L'Explication Prémisse
Cet article dit simplement que si quelqu'un remet en gage un bien qui n'est pas à lui, le créancier qui a pris ce gage sans savoir que le bien appartenait à une autre personne peut faire annuler ce gage. Autrement dit, la garantie obtenue sur la chose d'autrui est « annulable » quand le créancier a agi de bonne foi en ignorant le défaut de propriété du constituant.
Paul emprunte 2 000 € à une petite société et, pour garantir le prêt, prétend remettre en gage une montre de valeur.

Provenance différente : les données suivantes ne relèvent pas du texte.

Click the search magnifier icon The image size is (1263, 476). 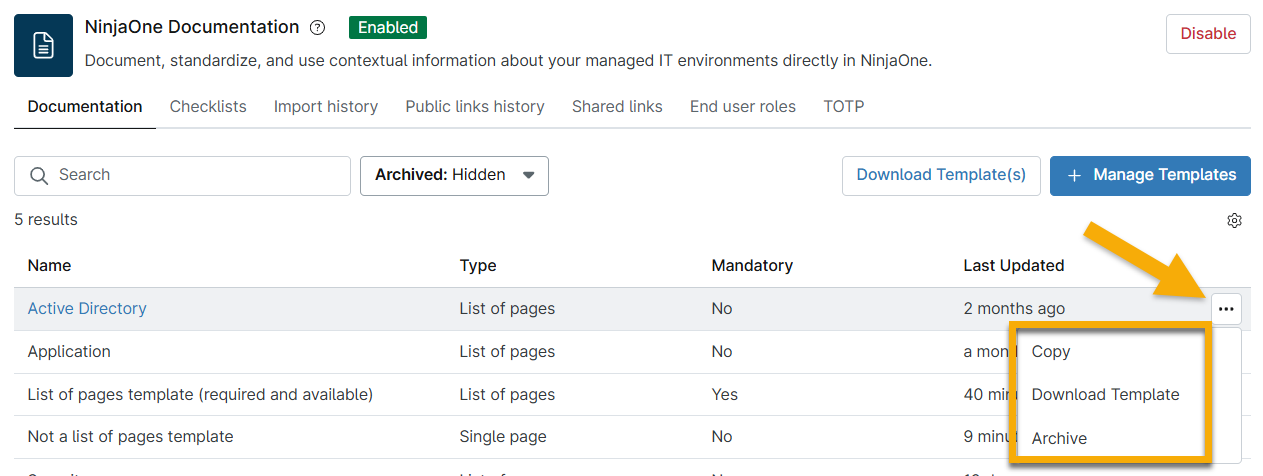pyautogui.click(x=39, y=176)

La société, qui croit que la montre appartient bien à Paul, accepte le gage. Plus tard on découvre que la montre appartient en réalité à la sœur de Paul et que Paul ne l'avait pas le droit de la nantir. La société peut demander l'annulation du gage parce qu'elle ignorait que la montre n'appartenait pas à Paul.
- Le gage porté sur une chose appartenant à un tiers est susceptible d'être annulé.
- La condition essentielle : le créancier ignorait que la chose n'appartenait pas au constituant (bonne foi du créancier).
- C'est le créancier, et non le propriétaire, qui peut demander l'annulation selon le texte de l'article.
- Si le créancier savait que le constituant n'était pas propriétaire, il ne peut pas obtenir cette annulation.
- Conséquence pratique : l'annulation supprime la garantie constituée sur la chose ; le créancier conserve cependant sa créance contre le constituant (action en paiement, éventuellement action en responsabilité).
- La preuve de la connaissance ou de l'ignorance de la titularité peut être déterminante en cas de litige.